▶ _EXERCISE_
Each line that holds the string "agent" counts once. Say how many such lines the entries have, giving the number only.

▶ _EXCERPTED RECORDS_
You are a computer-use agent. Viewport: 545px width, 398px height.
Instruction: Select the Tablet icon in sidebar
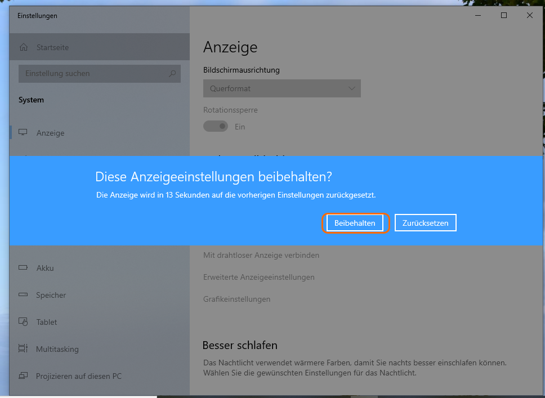pyautogui.click(x=23, y=322)
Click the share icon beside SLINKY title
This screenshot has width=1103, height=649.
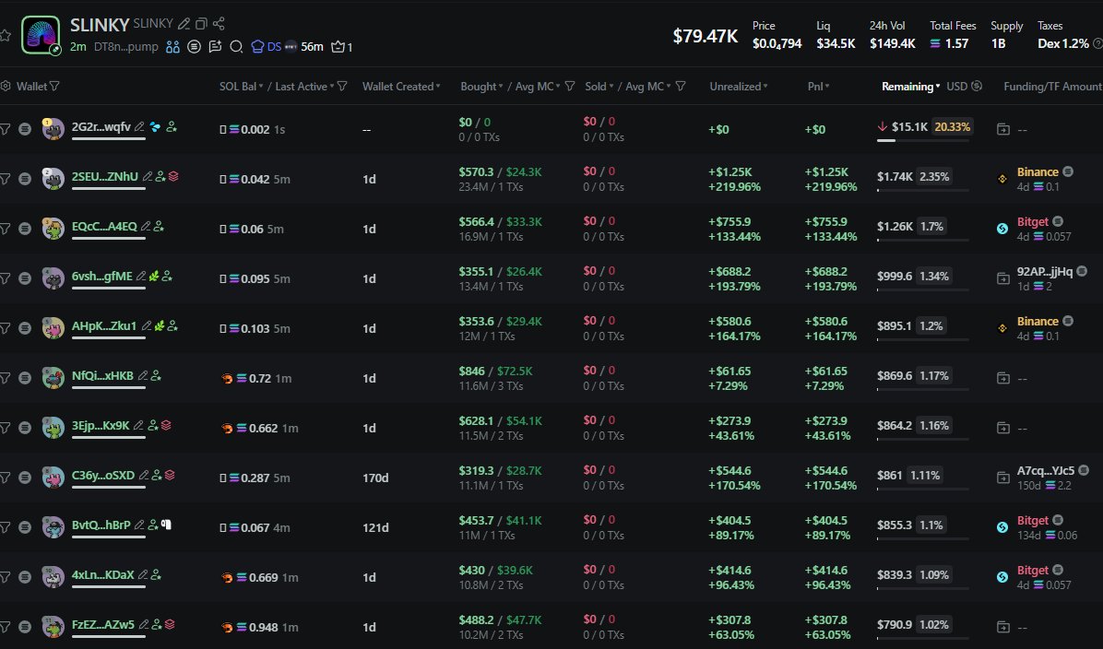click(x=219, y=24)
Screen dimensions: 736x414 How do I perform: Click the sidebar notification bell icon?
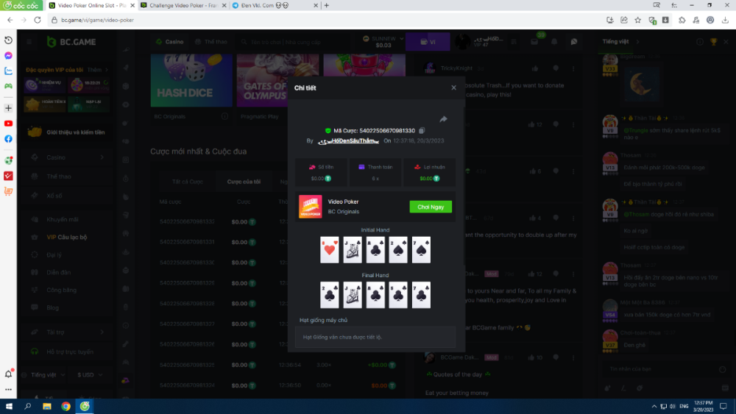point(9,374)
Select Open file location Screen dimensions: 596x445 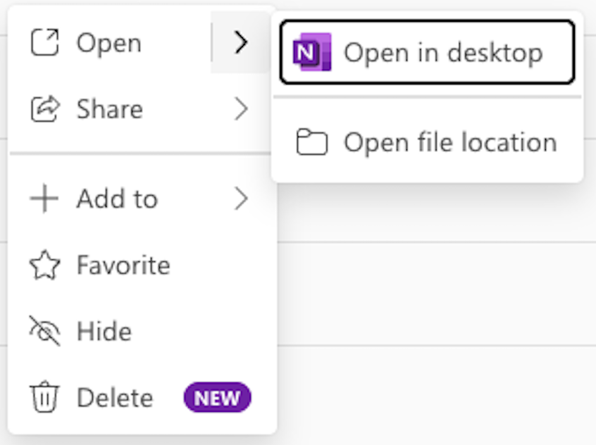click(427, 142)
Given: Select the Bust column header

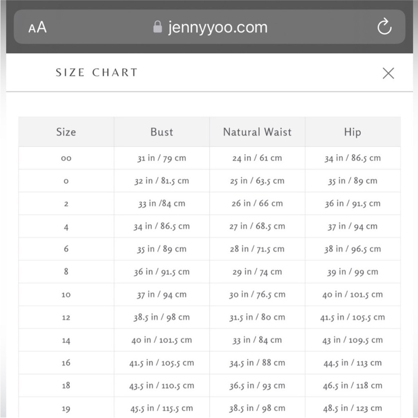Looking at the screenshot, I should pyautogui.click(x=162, y=132).
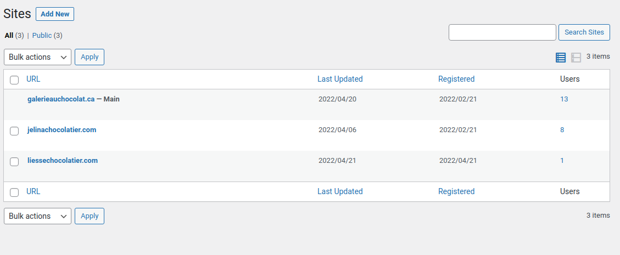The image size is (620, 255).
Task: Click the Add New site button
Action: click(x=55, y=14)
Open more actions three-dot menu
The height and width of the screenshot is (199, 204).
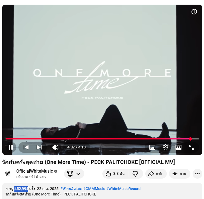tap(197, 174)
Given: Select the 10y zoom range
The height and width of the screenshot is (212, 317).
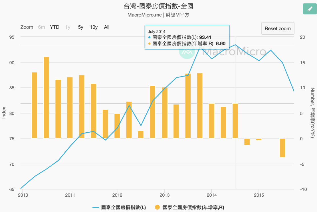Looking at the screenshot, I should pos(94,27).
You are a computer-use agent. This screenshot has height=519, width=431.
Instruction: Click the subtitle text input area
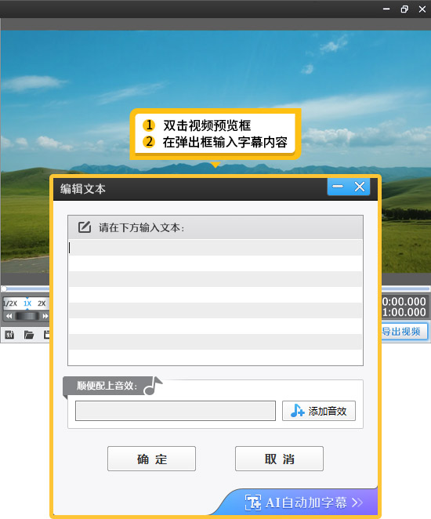click(x=216, y=302)
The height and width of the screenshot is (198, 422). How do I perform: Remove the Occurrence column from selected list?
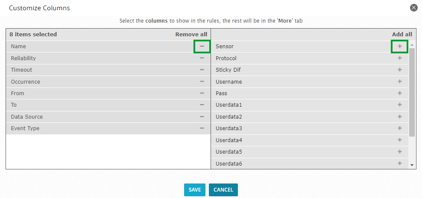(202, 82)
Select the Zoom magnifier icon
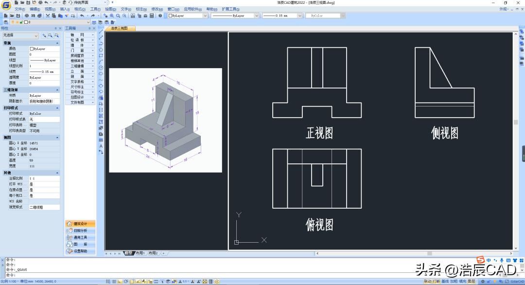525x285 pixels. click(x=118, y=15)
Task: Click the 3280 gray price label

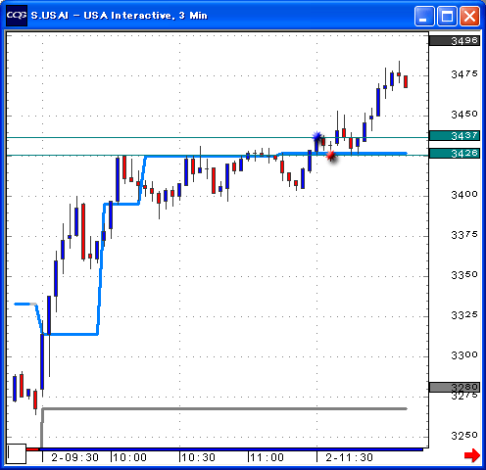Action: coord(455,387)
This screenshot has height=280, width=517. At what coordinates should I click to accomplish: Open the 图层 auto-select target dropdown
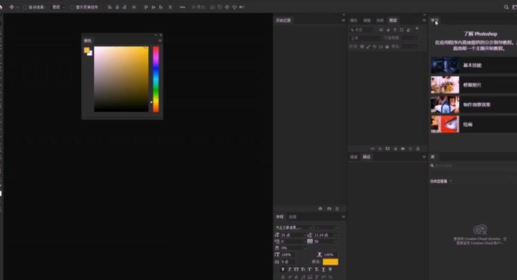pos(58,7)
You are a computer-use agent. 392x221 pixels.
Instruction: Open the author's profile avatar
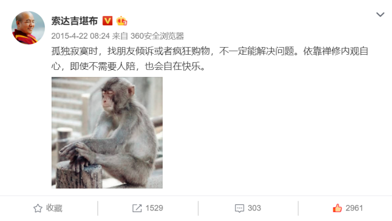28,28
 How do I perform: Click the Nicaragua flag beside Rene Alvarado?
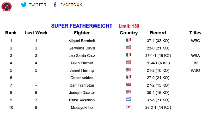[x=129, y=99]
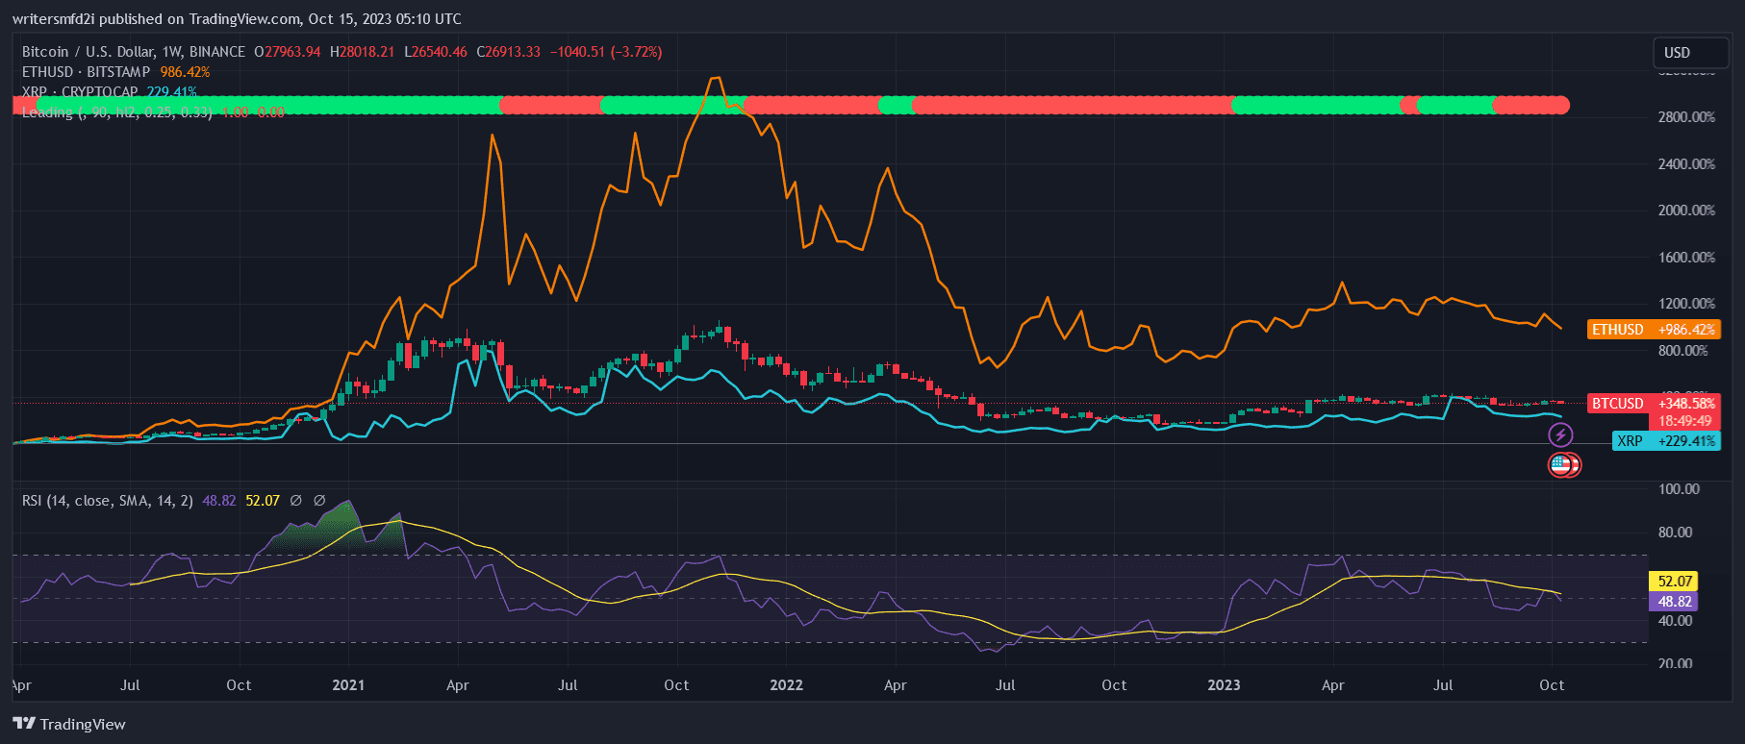This screenshot has width=1745, height=744.
Task: Click the cyan XRP price scale label
Action: click(1665, 441)
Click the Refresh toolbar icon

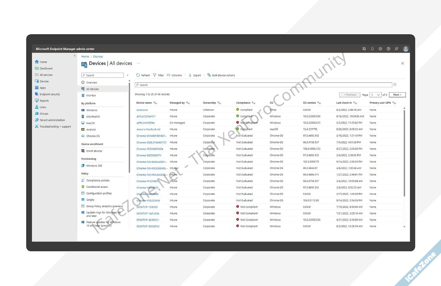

▶ _YOUR RESPONSE_
3